Pavese reiteró que consideraba Diálogos con Leucó “la cosa menos infeliz que yo haya escrito”. ¿Cómo no coincidir ante esos diálogos de transido lirismo y honda resonancia, que logran el milagroso resurgir, como moderna fuente de vida, de los fundacionales mitos griegos? (Y ese libro quedó abierto junto a su lecho en el cuarto de hotel donde se suicidó.) Porque con la diáfana transparencia de un lenguaje de temblorosa precisión, reviven los dioses humanísimos y los humanos héroes de la fecunda mitología griega. No para escudarse en modelos prestigiosos, sino para hablarnos, a través de ellos, de los temas permanentes de la condición humana, volviendo a hacernos dialogar, en busca de una luz de razón, con esos dioses nacidos de la propia entraña, de los hondos anhelos y sueños de los hombres.

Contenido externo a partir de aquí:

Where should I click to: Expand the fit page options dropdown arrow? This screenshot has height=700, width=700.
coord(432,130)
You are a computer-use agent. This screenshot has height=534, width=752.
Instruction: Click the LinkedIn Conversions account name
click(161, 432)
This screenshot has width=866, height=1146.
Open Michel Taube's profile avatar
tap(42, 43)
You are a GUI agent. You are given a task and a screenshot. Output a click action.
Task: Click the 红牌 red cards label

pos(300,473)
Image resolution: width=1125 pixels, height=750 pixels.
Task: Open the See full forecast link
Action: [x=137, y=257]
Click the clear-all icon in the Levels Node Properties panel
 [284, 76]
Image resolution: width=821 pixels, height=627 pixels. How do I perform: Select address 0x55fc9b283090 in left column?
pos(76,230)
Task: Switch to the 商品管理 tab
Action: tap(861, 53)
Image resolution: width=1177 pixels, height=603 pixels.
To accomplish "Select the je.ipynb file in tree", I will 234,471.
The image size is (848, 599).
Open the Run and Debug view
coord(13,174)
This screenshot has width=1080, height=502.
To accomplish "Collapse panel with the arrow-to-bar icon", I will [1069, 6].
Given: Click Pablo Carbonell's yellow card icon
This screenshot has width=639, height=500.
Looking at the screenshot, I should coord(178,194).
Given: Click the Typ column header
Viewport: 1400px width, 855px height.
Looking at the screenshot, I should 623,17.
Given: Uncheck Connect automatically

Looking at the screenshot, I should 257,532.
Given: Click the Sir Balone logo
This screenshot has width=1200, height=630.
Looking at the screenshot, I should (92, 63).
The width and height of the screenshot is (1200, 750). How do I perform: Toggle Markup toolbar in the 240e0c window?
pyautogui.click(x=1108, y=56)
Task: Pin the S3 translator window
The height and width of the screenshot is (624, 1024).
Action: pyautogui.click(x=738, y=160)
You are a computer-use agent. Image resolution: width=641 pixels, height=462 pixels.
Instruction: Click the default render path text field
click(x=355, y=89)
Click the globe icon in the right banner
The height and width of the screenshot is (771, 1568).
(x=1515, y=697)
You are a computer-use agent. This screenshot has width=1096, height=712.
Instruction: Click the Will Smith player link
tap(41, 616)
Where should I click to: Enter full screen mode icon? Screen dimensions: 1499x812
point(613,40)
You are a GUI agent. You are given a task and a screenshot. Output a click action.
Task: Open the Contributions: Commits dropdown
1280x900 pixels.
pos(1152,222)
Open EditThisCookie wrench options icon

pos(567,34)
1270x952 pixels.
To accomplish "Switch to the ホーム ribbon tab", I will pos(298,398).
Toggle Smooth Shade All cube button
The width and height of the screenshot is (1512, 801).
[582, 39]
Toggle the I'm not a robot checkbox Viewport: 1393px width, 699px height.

Él mismo reconoce, en una reveladora entrevista poco antes de su muerte (1950), que “no ha renunciado hasta ahora a su ambigua naturaleza, a la ambición de fundir en unidad las dos inspiraciones que allí se han combatido, desde el principio: mirada abierta a la realidad inmediata, cotidiana, ´rugosa´, y recato profesional, artesano, humanista –hábito de los clásicos como si fueran contemporáneos, y de los contemporáneos como si fueran clásicos--, es decir, la cultura entendida como oficio.” A lo que su honestidad de fondo le hace agregar de inmediato: “Exigencias difícilmente conciliables, es cierto.”
Que su palabra fue escuchada lo probaron su persistente repercusión y la estima de sus contemporáneos. Emilio Cecchi lo dijo quizá mejor que nadie: “Reconozcamos, una vez más, que de su generación Pavese fue de los espíritus no sólo artísticamente más dotados, sino, en el conjunto de todas las facultades, intelectualmente y moralmente más ejemplares.”
* * *
PAISAJE VII
Basta un poco de día en los ojos claros
como el fondo de un agua, y la invade la ira,
lo escabroso del fondo que el sol roza.
La mañana que vuelve y la halla viva
no es ni dulce ni buena: la mira inmóvil
entre las casas de piedra, que cierra el cielo.
Saca el cuerpo pequeño entre el sol y la sombra
como un lento animal, mirando alrededor
y no viendo otra cosa que colores.
Las vagas sombras que visten el camino y el cuerpo
le oscurecen los ojos, entreabiertos apenas
como un agua, y en el agua se vislumbra una
. .. .. .. .. . .. . .. . . /sombra.
Los colores reflejan el cielo calmo.
También el paso que holla lento los guijarros
parece hollar las cosas, como la sonrisa
que las ignora y escurre como agua clara.
Dentro del agua transcurren vagas amenazas.
Toda cosa en el día se crispa al pensar
en la calle vacía, si no fuera por ella.